• **Problem**
Beginning with the line containing "Click Nu sparen for BAI Europa" and ending at the last line of the records, transcribe each line exactly. Do not include pictures.

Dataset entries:
----

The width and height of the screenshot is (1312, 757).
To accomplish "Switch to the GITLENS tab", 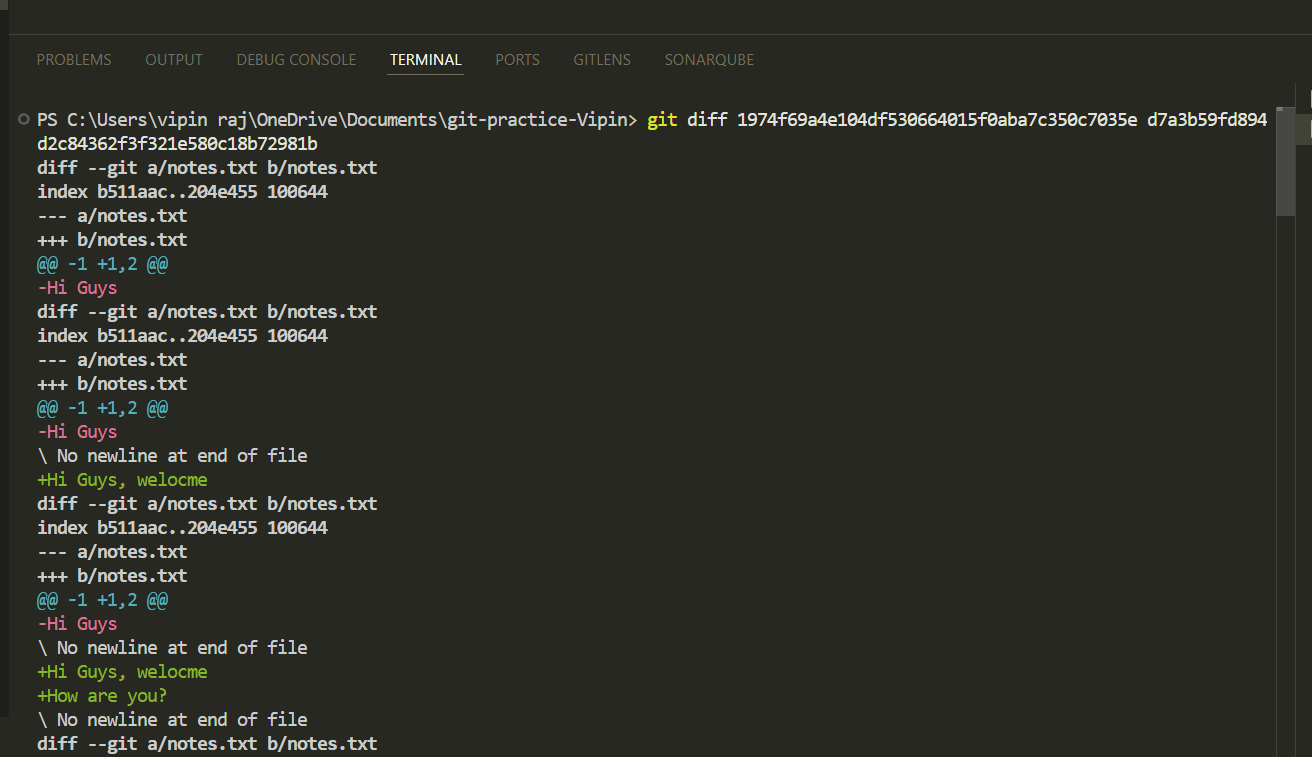I will [x=602, y=60].
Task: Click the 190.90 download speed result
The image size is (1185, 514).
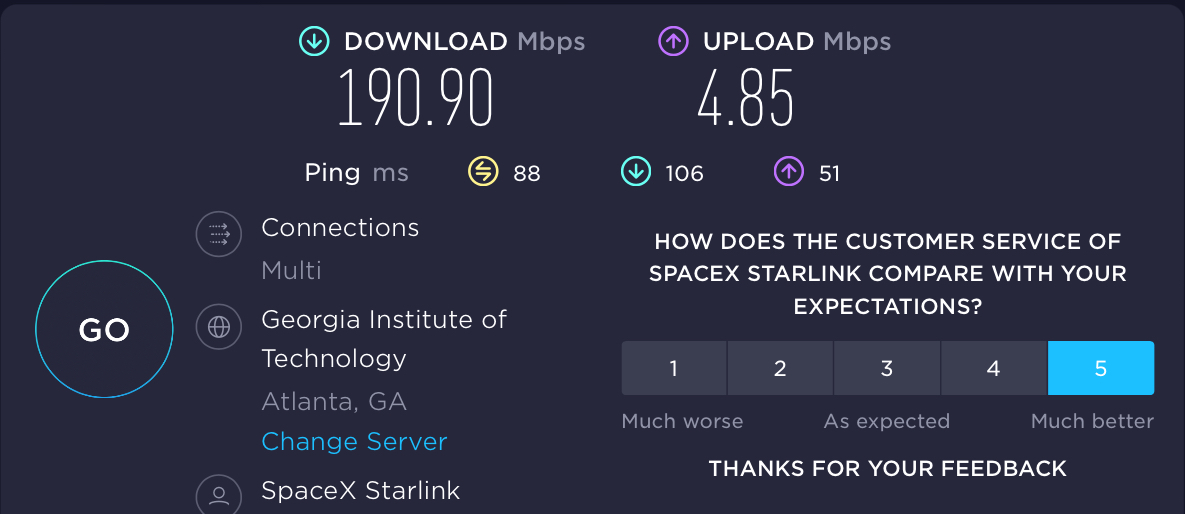Action: (415, 98)
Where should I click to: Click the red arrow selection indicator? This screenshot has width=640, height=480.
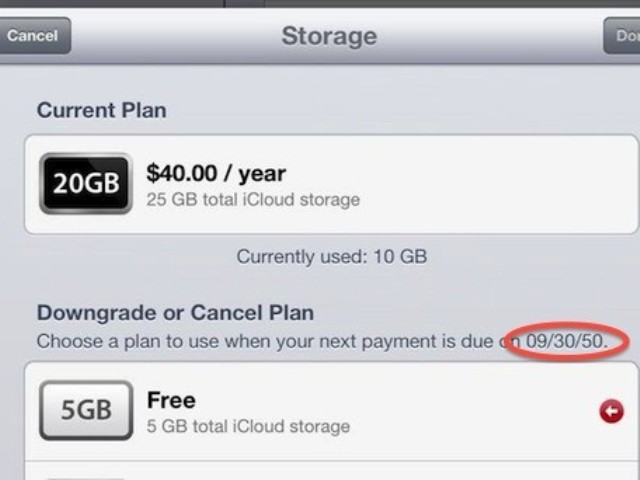click(611, 411)
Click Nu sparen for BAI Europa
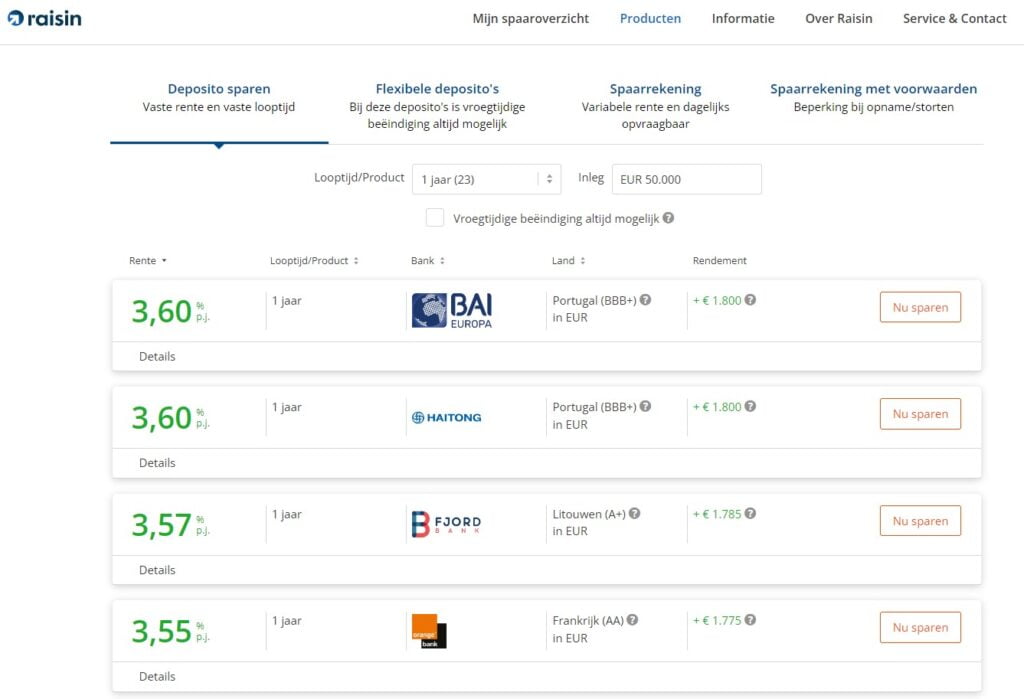Screen dimensions: 1024x699 click(x=920, y=307)
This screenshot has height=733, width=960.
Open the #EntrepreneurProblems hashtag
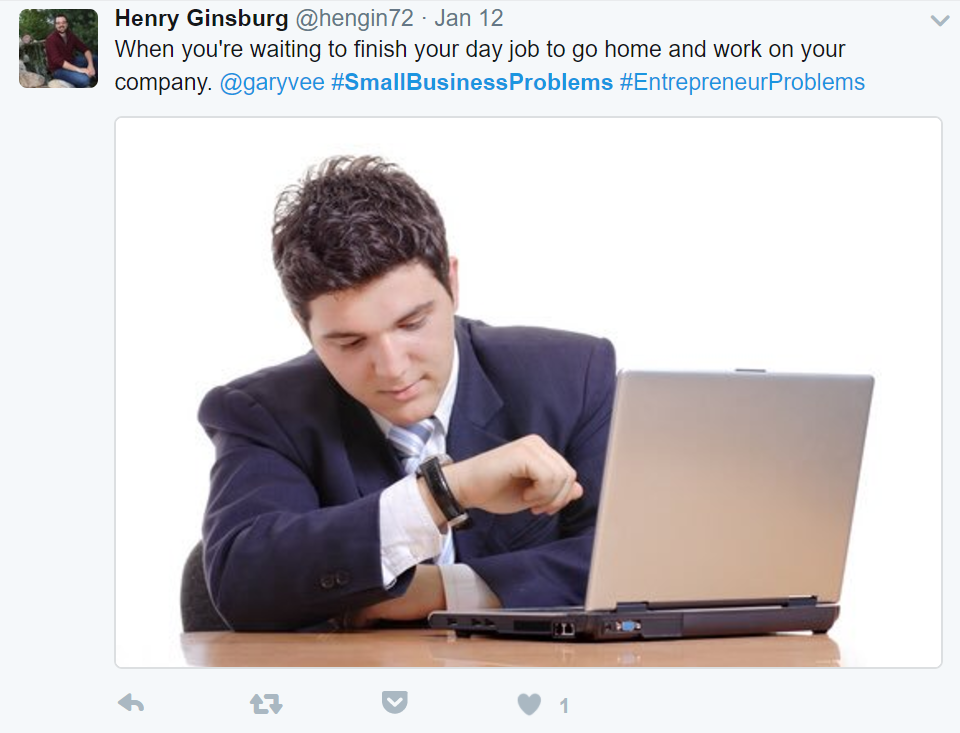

----

• **Response to the exercise**
Click Nu sparen for BAI Europa
Screen dimensions: 1024x699 click(x=920, y=307)
This screenshot has height=733, width=960.
Open the #EntrepreneurProblems hashtag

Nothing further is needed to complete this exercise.